L’enjeu des provinciales et la stratégie du FLNKS

Pour le dirigeant indépendantiste, ces élections revêtent un caractère décisif. Il ne s’agit pas seulement de renouveler les assemblées de province et le Congrès, mais aussi de redessiner les équilibres politiques en vue des futures discussions sur l’avenir institutionnel de l’archipel. « Il faut créer les conditions d’un rapport de force face à l’État », a-t-il déclaré, soulignant que la participation électorale et l’obtention de sièges sont des outils pour peser dans les négociations à venir.

Wamytan insiste sur un double impératif : répondre aux urgences sociales et économiques des populations kanak et non-kanak, tout en posant les jalons d’un processus menant à la pleine souveraineté. Le FLNKS se présente ainsi comme une force de proposition concrète, notamment sur les questions de reconstruction après les violences de 2024, de logement, de santé et d’emploi. « Nous ne nous contentons pas de revendiquer, nous apportons des solutions », a-t-il ajouté.

Un rapport de force institutionnel jugé défavorable

Les loyalistes, de leur côté, espèrent capitaliser sur la crainte d’une instabilité pour renforcer leur majorité au Congrès. Les dernières élections avaient déjà vu un recul du camp indépendantiste, qui ne dispose plus de la majorité dans aucune province. Les scrutins à venir pourraient ainsi entériner une domination des non-indépendantistes, rendant plus difficile l’obtention d’un nouveau référendum d’autodétermination.

Le FLNKS dénonce par ailleurs les conditions du scrutin. La modification du corps électoral, introduite par la loi constitutionnelle adoptée en 2024, a élargi l’électorat aux résidents installés depuis dix ans, ce que les indépendantistes considèrent comme un frein à leur représentation. « On nous impose des règles qui ne sont pas neutres », a déploré Johanito Wamytan, estimant que le processus de décolonisation est entravé.

Les priorités pour la campagne

La liste FLNKS en province Sud met en avant un programme axé sur la justice sociale et la réconciliation. Parmi les mesures phares figurent la relance de l’économie locale, la défense du système de protection sociale et le soutien aux petites entreprises. Le mouvement entend aussi promouvoir un dialogue intercommunautaire apaisé, après les tensions de l’année précédente.

Wamytan appelle les électeurs à se mobiliser massivement pour faire entendre une voix alternative. « Notre objectif est de gagner des sièges pour être en mesure de peser sur les décisions qui concernent l’avenir de notre pays », a-t-il conclu, rappelant que le combat pour l’indépendance ne se joue pas seulement dans la rue, mais aussi dans les urnes.

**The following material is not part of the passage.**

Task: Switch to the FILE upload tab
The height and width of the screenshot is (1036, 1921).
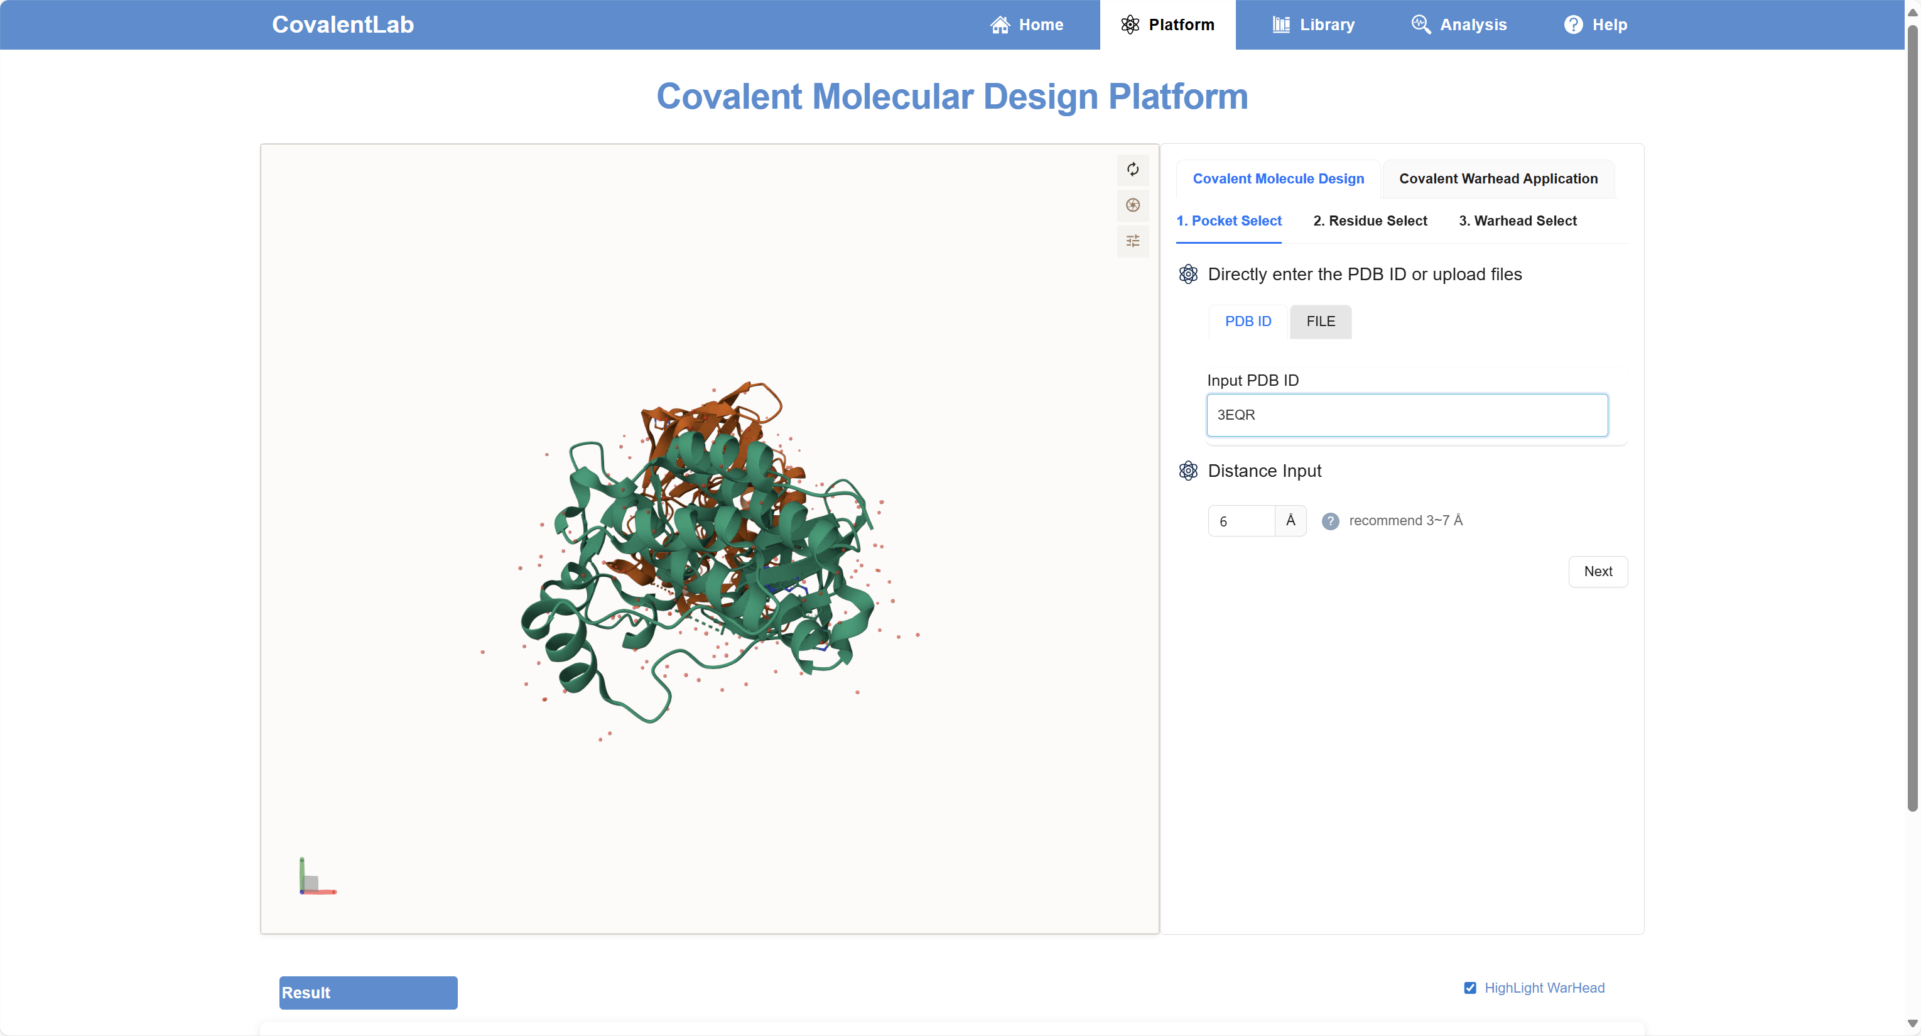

Un contexte politique tendu

La campagne se déroule dans une atmosphère encore marquée par les émeutes et les affrontements de 2024. Les loyalistes accusent régulièrement les indépendantistes de ne pas avoir condamné assez fermement les violences, tandis que ces derniers dénoncent une répression disproportionnée de la part de l’État. Le 28 juin sera aussi un test pour mesurer la capacité de la société calédonienne à revenir à un climat de normalité politique.